→ **TASK BRIEF**
Convert every line of the material below into a JSON list of strings, one string per line, omitting blank lines.

→ **DATA SUPPLIED**
· · · · · · ·

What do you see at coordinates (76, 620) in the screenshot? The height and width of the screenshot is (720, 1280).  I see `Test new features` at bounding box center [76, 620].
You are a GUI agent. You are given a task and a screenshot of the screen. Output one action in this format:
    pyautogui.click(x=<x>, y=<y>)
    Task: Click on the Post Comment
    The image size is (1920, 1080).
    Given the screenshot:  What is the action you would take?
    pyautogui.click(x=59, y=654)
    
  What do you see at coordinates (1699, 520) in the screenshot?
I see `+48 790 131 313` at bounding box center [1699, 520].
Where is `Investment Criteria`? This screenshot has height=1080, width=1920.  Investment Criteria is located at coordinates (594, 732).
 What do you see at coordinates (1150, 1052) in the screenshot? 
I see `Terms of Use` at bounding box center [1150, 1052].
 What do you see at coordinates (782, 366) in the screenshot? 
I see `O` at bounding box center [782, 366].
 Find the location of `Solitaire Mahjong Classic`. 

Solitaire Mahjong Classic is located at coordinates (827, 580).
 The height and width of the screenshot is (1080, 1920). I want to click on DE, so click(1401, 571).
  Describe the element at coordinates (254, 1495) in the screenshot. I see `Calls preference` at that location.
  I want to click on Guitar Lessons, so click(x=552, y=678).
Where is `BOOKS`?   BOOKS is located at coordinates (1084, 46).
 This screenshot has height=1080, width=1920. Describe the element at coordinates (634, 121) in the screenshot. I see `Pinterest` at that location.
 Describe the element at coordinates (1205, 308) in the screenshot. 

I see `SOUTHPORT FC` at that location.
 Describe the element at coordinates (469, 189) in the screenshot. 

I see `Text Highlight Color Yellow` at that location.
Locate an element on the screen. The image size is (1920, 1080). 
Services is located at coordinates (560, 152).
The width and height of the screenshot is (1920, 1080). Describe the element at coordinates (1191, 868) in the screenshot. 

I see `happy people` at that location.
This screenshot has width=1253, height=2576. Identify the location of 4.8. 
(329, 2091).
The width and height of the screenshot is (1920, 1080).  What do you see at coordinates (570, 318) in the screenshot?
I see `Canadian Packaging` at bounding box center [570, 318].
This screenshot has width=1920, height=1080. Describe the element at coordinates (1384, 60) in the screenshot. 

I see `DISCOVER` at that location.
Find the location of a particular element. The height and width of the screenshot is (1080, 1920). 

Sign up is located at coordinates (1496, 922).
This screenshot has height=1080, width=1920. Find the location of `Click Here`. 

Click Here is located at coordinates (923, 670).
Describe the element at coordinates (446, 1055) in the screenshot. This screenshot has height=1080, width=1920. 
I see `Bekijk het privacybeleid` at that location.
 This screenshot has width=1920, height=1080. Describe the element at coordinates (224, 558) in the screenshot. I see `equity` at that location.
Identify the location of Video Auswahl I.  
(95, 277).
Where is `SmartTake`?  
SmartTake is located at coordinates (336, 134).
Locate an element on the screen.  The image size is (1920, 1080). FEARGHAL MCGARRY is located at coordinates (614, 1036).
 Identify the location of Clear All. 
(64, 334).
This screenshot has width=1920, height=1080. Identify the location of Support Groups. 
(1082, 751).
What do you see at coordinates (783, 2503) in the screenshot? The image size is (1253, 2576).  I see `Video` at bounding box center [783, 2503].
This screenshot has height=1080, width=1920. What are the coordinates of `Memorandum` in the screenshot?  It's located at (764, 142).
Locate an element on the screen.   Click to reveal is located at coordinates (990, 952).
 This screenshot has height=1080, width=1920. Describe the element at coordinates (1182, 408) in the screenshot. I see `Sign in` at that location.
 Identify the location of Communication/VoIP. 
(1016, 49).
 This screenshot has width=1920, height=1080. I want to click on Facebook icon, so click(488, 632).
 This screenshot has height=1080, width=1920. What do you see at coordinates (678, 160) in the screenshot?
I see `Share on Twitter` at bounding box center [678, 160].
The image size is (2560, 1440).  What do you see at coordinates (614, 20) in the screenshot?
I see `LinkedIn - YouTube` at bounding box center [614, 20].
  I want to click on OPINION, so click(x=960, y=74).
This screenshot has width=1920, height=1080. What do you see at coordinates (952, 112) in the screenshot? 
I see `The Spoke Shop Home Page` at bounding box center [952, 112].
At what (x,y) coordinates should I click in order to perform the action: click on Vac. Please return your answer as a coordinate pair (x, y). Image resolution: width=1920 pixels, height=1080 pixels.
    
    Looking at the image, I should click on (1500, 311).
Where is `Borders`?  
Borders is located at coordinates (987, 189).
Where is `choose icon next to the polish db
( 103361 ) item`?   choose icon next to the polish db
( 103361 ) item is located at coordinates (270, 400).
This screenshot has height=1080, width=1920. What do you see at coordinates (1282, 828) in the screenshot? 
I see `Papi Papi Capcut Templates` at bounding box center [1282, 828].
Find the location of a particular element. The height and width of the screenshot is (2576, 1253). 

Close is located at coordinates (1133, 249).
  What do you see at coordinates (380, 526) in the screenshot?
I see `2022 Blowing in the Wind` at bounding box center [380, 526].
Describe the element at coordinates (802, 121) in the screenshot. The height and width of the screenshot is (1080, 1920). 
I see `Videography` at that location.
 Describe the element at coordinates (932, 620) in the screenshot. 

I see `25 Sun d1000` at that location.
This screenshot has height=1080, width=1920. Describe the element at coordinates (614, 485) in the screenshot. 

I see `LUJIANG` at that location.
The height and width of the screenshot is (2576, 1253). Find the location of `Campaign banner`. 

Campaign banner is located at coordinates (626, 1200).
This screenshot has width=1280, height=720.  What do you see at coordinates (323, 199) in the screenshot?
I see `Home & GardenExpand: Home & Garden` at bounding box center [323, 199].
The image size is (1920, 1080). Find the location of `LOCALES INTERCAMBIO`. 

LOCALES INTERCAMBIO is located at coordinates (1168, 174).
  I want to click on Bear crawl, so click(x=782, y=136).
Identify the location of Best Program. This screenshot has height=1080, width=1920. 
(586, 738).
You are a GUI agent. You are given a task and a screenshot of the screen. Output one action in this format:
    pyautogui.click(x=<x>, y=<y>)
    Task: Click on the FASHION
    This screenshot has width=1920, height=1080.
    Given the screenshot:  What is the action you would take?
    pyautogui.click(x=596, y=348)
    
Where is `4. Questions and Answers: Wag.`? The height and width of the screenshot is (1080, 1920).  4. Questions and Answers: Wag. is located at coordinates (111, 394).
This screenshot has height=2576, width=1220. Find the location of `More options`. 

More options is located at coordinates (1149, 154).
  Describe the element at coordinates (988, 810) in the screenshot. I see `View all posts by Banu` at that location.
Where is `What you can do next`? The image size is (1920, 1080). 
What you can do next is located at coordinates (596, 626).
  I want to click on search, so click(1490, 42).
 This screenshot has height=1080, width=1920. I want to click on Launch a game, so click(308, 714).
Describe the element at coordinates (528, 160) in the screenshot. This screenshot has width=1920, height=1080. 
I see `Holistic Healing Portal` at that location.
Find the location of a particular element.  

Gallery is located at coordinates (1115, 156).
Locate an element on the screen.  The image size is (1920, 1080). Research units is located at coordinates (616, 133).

· · · · · · ·

→ **SOLUTION BELOW**
[
  "What do you see at coordinates (76, 620) in the screenshot? The height and width of the screenshot is (720, 1280).  I see `Test new features` at bounding box center [76, 620].",
  "You are a GUI agent. You are given a task and a screenshot of the screen. Output one action in this format:",
  "    pyautogui.click(x=<x>, y=<y>)",
  "    Task: Click on the Post Comment",
  "    The image size is (1920, 1080).",
  "    Given the screenshot:  What is the action you would take?",
  "    pyautogui.click(x=59, y=654)",
  "  What do you see at coordinates (1699, 520) in the screenshot?",
  "I see `+48 790 131 313` at bounding box center [1699, 520].",
  "Where is `Investment Criteria`? This screenshot has height=1080, width=1920.  Investment Criteria is located at coordinates (594, 732).",
  " What do you see at coordinates (1150, 1052) in the screenshot? ",
  "I see `Terms of Use` at bounding box center [1150, 1052].",
  " What do you see at coordinates (782, 366) in the screenshot? ",
  "I see `O` at bounding box center [782, 366].",
  " Find the location of `Solitaire Mahjong Classic`. ",
  "Solitaire Mahjong Classic is located at coordinates (827, 580).",
  " The height and width of the screenshot is (1080, 1920). I want to click on DE, so click(1401, 571).",
  "  Describe the element at coordinates (254, 1495) in the screenshot. I see `Calls preference` at that location.",
  "  I want to click on Guitar Lessons, so click(x=552, y=678).",
  "Where is `BOOKS`?   BOOKS is located at coordinates (1084, 46).",
  " This screenshot has height=1080, width=1920. Describe the element at coordinates (634, 121) in the screenshot. I see `Pinterest` at that location.",
  " Describe the element at coordinates (1205, 308) in the screenshot. ",
  "I see `SOUTHPORT FC` at that location.",
  " Describe the element at coordinates (469, 189) in the screenshot. ",
  "I see `Text Highlight Color Yellow` at that location.",
  "Locate an element on the screen. The image size is (1920, 1080). ",
  "Services is located at coordinates (560, 152).",
  "The width and height of the screenshot is (1920, 1080). Describe the element at coordinates (1191, 868) in the screenshot. ",
  "I see `happy people` at that location.",
  "This screenshot has width=1253, height=2576. Identify the location of 4.8. ",
  "(329, 2091).",
  "The width and height of the screenshot is (1920, 1080).  What do you see at coordinates (570, 318) in the screenshot?",
  "I see `Canadian Packaging` at bounding box center [570, 318].",
  "This screenshot has width=1920, height=1080. Describe the element at coordinates (1384, 60) in the screenshot. ",
  "I see `DISCOVER` at that location.",
  "Find the location of a particular element. The height and width of the screenshot is (1080, 1920). ",
  "Sign up is located at coordinates (1496, 922).",
  "This screenshot has height=1080, width=1920. Find the location of `Click Here`. ",
  "Click Here is located at coordinates (923, 670).",
  "Describe the element at coordinates (446, 1055) in the screenshot. This screenshot has height=1080, width=1920. ",
  "I see `Bekijk het privacybeleid` at that location.",
  " This screenshot has width=1920, height=1080. Describe the element at coordinates (224, 558) in the screenshot. I see `equity` at that location.",
  "Identify the location of Video Auswahl I.  ",
  "(95, 277).",
  "Where is `SmartTake`?  ",
  "SmartTake is located at coordinates (336, 134).",
  "Locate an element on the screen.  The image size is (1920, 1080). FEARGHAL MCGARRY is located at coordinates (614, 1036).",
  " Identify the location of Clear All. ",
  "(64, 334).",
  "This screenshot has width=1920, height=1080. Identify the location of Support Groups. ",
  "(1082, 751).",
  "What do you see at coordinates (783, 2503) in the screenshot? The image size is (1253, 2576).  I see `Video` at bounding box center [783, 2503].",
  "This screenshot has height=1080, width=1920. What are the coordinates of `Memorandum` in the screenshot?  It's located at (764, 142).",
  "Locate an element on the screen.   Click to reveal is located at coordinates (990, 952).",
  " This screenshot has height=1080, width=1920. Describe the element at coordinates (1182, 408) in the screenshot. I see `Sign in` at that location.",
  " Identify the location of Communication/VoIP. ",
  "(1016, 49).",
  " This screenshot has width=1920, height=1080. I want to click on Facebook icon, so click(488, 632).",
  " This screenshot has height=1080, width=1920. What do you see at coordinates (678, 160) in the screenshot?",
  "I see `Share on Twitter` at bounding box center [678, 160].",
  "The image size is (2560, 1440).  What do you see at coordinates (614, 20) in the screenshot?",
  "I see `LinkedIn - YouTube` at bounding box center [614, 20].",
  "  I want to click on OPINION, so click(x=960, y=74).",
  "This screenshot has width=1920, height=1080. What do you see at coordinates (952, 112) in the screenshot? ",
  "I see `The Spoke Shop Home Page` at bounding box center [952, 112].",
  "At what (x,y) coordinates should I click in order to perform the action: click on Vac. Please return your answer as a coordinate pair (x, y). Image resolution: width=1920 pixels, height=1080 pixels.",
  "    Looking at the image, I should click on (1500, 311).",
  "Where is `Borders`?  ",
  "Borders is located at coordinates (987, 189).",
  "Where is `choose icon next to the polish db",
  "( 103361 ) item`?   choose icon next to the polish db",
  "( 103361 ) item is located at coordinates (270, 400).",
  "This screenshot has height=1080, width=1920. What do you see at coordinates (1282, 828) in the screenshot? ",
  "I see `Papi Papi Capcut Templates` at bounding box center [1282, 828].",
  "Find the location of a particular element. The height and width of the screenshot is (2576, 1253). ",
  "Close is located at coordinates (1133, 249).",
  "  What do you see at coordinates (380, 526) in the screenshot?",
  "I see `2022 Blowing in the Wind` at bounding box center [380, 526].",
  "Describe the element at coordinates (802, 121) in the screenshot. The height and width of the screenshot is (1080, 1920). ",
  "I see `Videography` at that location.",
  " Describe the element at coordinates (932, 620) in the screenshot. ",
  "I see `25 Sun d1000` at that location.",
  "This screenshot has height=1080, width=1920. Describe the element at coordinates (614, 485) in the screenshot. ",
  "I see `LUJIANG` at that location.",
  "The height and width of the screenshot is (2576, 1253). Find the location of `Campaign banner`. ",
  "Campaign banner is located at coordinates (626, 1200).",
  "This screenshot has width=1280, height=720.  What do you see at coordinates (323, 199) in the screenshot?",
  "I see `Home & GardenExpand: Home & Garden` at bounding box center [323, 199].",
  "The image size is (1920, 1080). Find the location of `LOCALES INTERCAMBIO`. ",
  "LOCALES INTERCAMBIO is located at coordinates (1168, 174).",
  "  I want to click on Bear crawl, so click(x=782, y=136).",
  "Identify the location of Best Program. This screenshot has height=1080, width=1920. ",
  "(586, 738).",
  "You are a GUI agent. You are given a task and a screenshot of the screen. Output one action in this format:",
  "    pyautogui.click(x=<x>, y=<y>)",
  "    Task: Click on the FASHION",
  "    This screenshot has width=1920, height=1080.",
  "    Given the screenshot:  What is the action you would take?",
  "    pyautogui.click(x=596, y=348)",
  "Where is `4. Questions and Answers: Wag.`? The height and width of the screenshot is (1080, 1920).  4. Questions and Answers: Wag. is located at coordinates (111, 394).",
  "This screenshot has height=2576, width=1220. Find the location of `More options`. ",
  "More options is located at coordinates (1149, 154).",
  "  Describe the element at coordinates (988, 810) in the screenshot. I see `View all posts by Banu` at that location.",
  "Where is `What you can do next`? The image size is (1920, 1080). ",
  "What you can do next is located at coordinates (596, 626).",
  "  I want to click on search, so click(1490, 42).",
  " This screenshot has height=1080, width=1920. I want to click on Launch a game, so click(308, 714).",
  "Describe the element at coordinates (528, 160) in the screenshot. This screenshot has width=1920, height=1080. ",
  "I see `Holistic Healing Portal` at that location.",
  "Find the location of a particular element.  ",
  "Gallery is located at coordinates (1115, 156).",
  "Locate an element on the screen.  The image size is (1920, 1080). Research units is located at coordinates (616, 133)."
]